Neha Kakkar, who has lent her voice to party anthems like “Aaj Blue Hai Paani” [from Yaariyan], “Second Hand Jawani” [in Cocktail], and “Kala Chashma” [in Baar Baar Dekho] among others, speaks to Guardian 20 about her recent association with the special season of T-Series MixTape Punjabi .

Q. You have been a part of Mixtape earlier this year as well. How different was your experience of MixTape Punjabi?

A. Since Mixtape Season 1 has done really well and people have liked all the songs including mine, I am quite excited to be a part of this edition too. With this being [of T-Series MixTape Punjabi] a special edition, it’s going to be with Punjabi tadka.

I am a part of two episodes this time. One is with Gippy Grewal and Hardy Sandhu on their songs “Car Nachdi” and “Horn Blow”, and the other episode is with Guru Randhawa on his songs “High Rated Gabru” and “Banja Tu Meri Rani”. All these songs have done extremely well and it’s an honour to be associated with these esteemed artists and to perform to their songs, too.

Q. What is that special twist music director Abhijit Vaghani has given to the two mashups?

A. Music director Abhijit Vaghani has done a fantastic job. He has given it his all which will be very evident when you see it. Having worked with him in the first season, he has raised the bar for this special Punjabi edition.

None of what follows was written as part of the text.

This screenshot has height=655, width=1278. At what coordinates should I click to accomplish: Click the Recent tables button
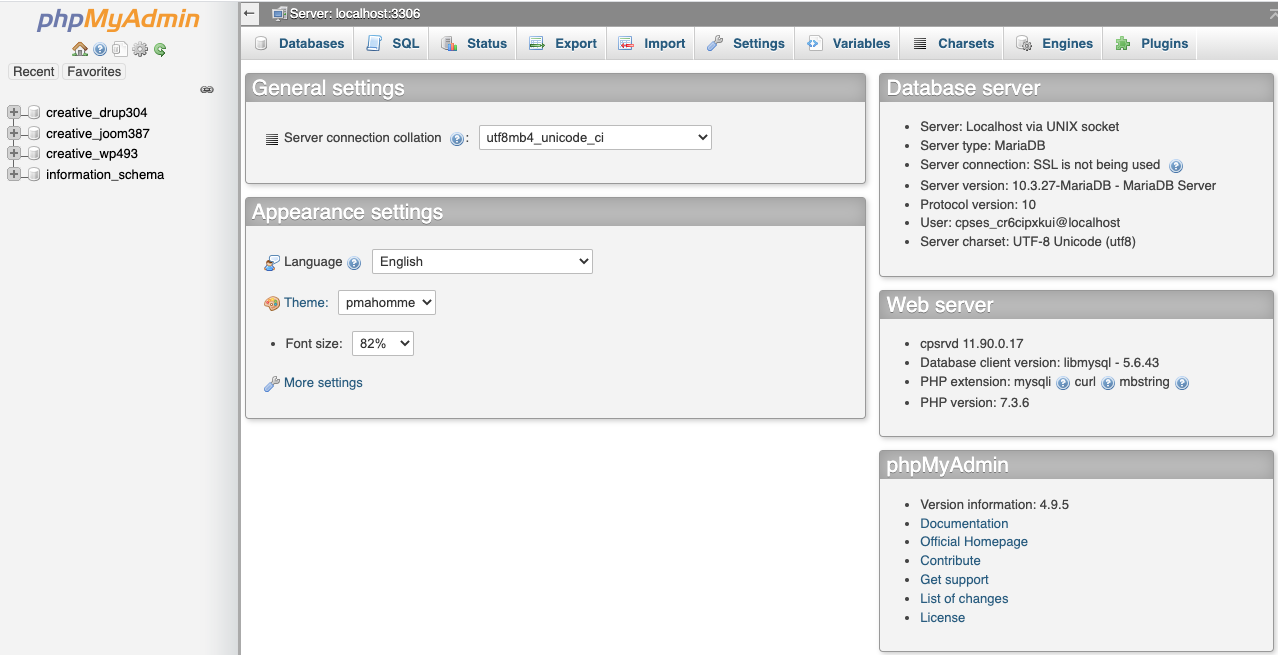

In fact, for this season he has convinced me to do something I have never done before. I am rapping for the first time ever. Having done playback singing and live performances for so many years, I am rapping for the first time. I am rapping Bohemia’s part in Gippy Grewal’s song “Car Nachdi”. Post the shoot, Vaghani  even complimented me suggesting that I should consider rapping at an international level, which was extremely humbling.

Q. You have worked with a lot of singers and music directors. But how is it like teaming up with your sister Sonu and brother Tony. How different is that?

A. Working with your siblings is always special. The comfort zone with them is on another level. So, working with them is like chilling and enjoying. That’s the best experience.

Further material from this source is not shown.